« Taking On NBCR Risks Is Pure Madness! | Main | Insurers Can't Cry Poverty »

Readers Split On Ethics Of Using Credit Scores

Credit-scoring.JPG
In my May 4 blog entry, I asked you all to weigh in on NU's latest "Question Of Ethics," having to do with the ethics of using credit scores in underwriting and pricing. You responded in droves on this hot topic! Click on to read the column by Peter R. Kensicki, professor of insurance at Eastern Kentucky University, as well as a member of the Ethics Committee of the CPCU Society, who boiled down all the comments into a coherent summary for NU's July 2 print edition. Also, feel free to add your opinions right here on the blog.
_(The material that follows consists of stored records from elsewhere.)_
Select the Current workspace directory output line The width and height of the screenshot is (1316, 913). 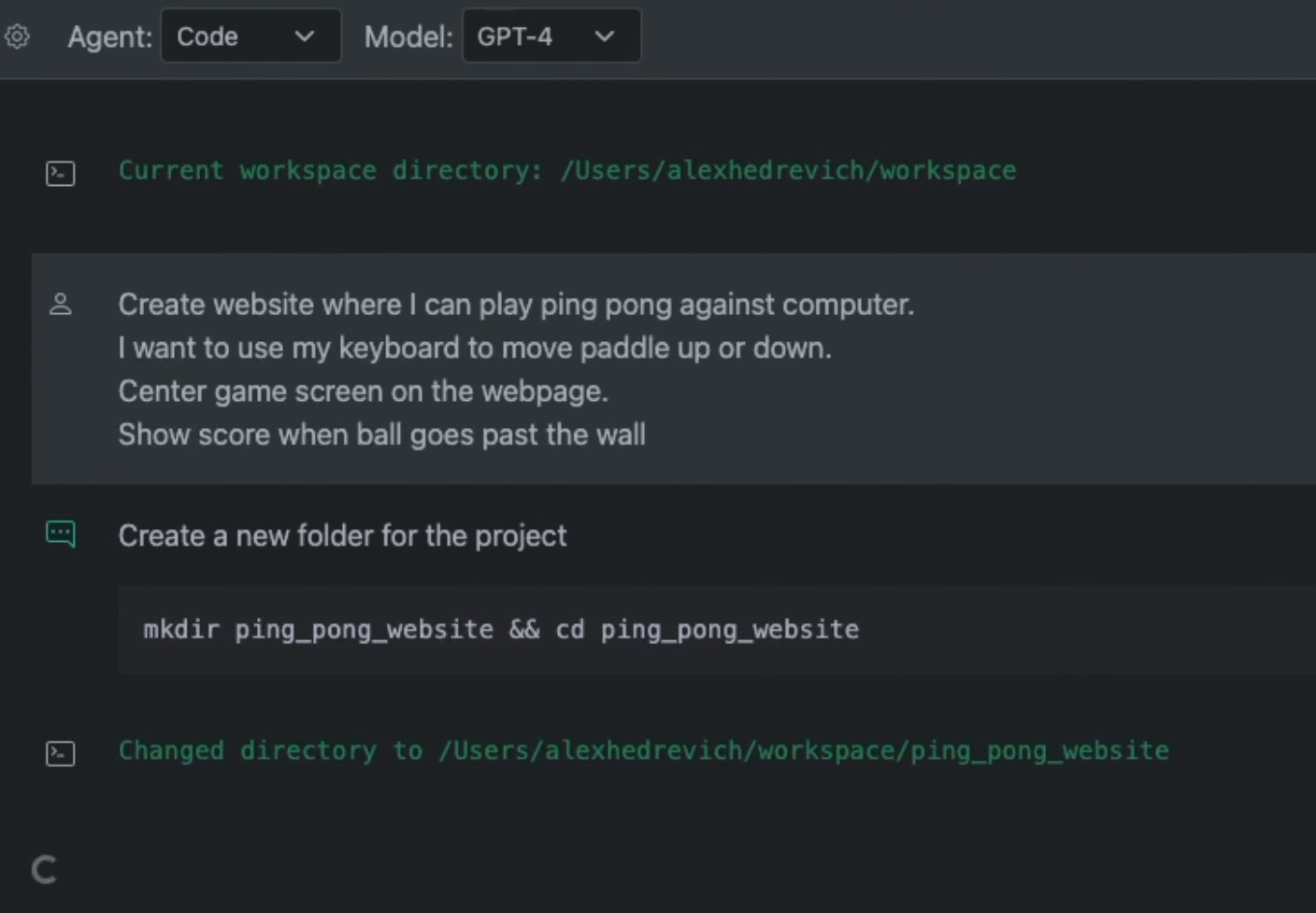click(566, 171)
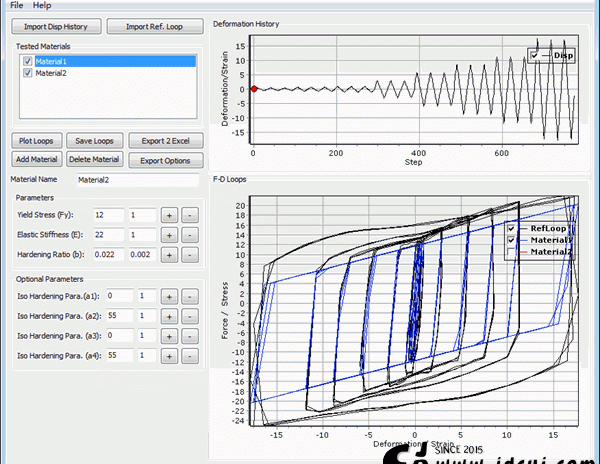Click plus for Iso Hardening a3
600x464 pixels.
170,336
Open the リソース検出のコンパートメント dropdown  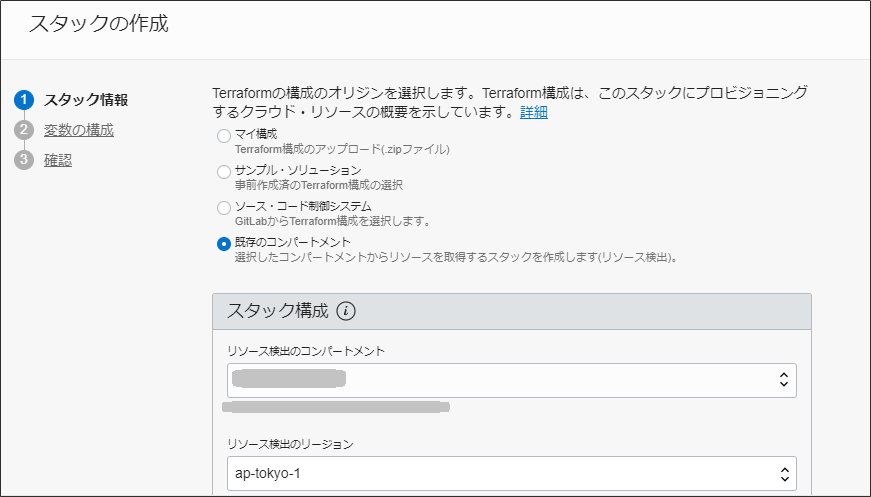click(510, 380)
Readers Split On Ethics Of Using Credit Scores

BY PETER R. KENSICKI

The most recent “Question of Ethics” posed to NU readers was as follows: “Is it ethical to force an unpopular rating factor such as credit scores onto the consuming public, particularly if critics contend the accuracy of the information used—as well as the disparate impact it might have on low-income or minority groups—is in question?”

• 14% say it is ethical.

• 10% believe it is unethical.

• 10% believe it has nothing to do with ethics.
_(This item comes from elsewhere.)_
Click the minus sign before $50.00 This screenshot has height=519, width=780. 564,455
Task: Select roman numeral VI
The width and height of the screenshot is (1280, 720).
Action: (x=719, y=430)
• 66% expressed no ethical opinions, but were split as to whether credit scoring should be used for rating.

As you can see by the numbers above, there is a wide divergence of opinion within the industry when it comes to the ethics of using credit scores in underwriting coverage and setting prices--although two-thirds had no firm ethical stance on the controversy and were split on whether the tool should be used by carriers.

As to a secondary question of the ethical demands on agents and insurers in explaining the use of credit rating criteria, uniformly those responding believe attempts at explanations to date have been poor.

The low number of people expressing an absolute ethical verdict is not surprising. One respondent wrote: “Here we go again with ‘moral obligations’ that are social issues and not insurance issues.”

“Insurance pricing is about legal discrimination based on characteristics that predict loss levels,” this reader added. “Those groups that generate greater losses pay more. ‘Popularity’ and unsubstantiated ‘contentions of accuracy’ are not at issue.”

This reader went on to argue that “insurers must prove to regulators that rating factors are predictive. All rating factors have a ‘disparate impact’ on some people. Accuracy of underlying data and application of that data to the rate structure should be the only issue.”

Others not expressing an ethical opinion generally had anecdotal evidence about the higher rates they had to pay because they had low credit scores.

A former underwriter noted that the credit score is not related to the ability to drive, and should therefore not be a factor in insuring a home or a car. “Inability to pay premiums is a business risk the insurer accepts,” according to the underwriter.

An agent suggested that those who “eat Oscar Mayer wieners may have more losses than those that eat another brand. Should that become a rating factor?”
He conceded that credit scores could be valid, but objected to the lack of recourse in correcting inaccurate credit data. “Try to prove credit history is wrong and getting it corrected is next to impossible.”

Another agent said: “Combine credit scoring with identity theft and the insured gets a double whammy. This is just a ‘poor tax.’ Underwriters need to seek the reasons for the low score and accept the applicant’s explanation.”

Still another agent wrote: “Since all insurers do not use it, I am skeptical of the approach. Mistakes are made and hard to correct.” A story of a client with a credit mix-up followed--many responses were similar.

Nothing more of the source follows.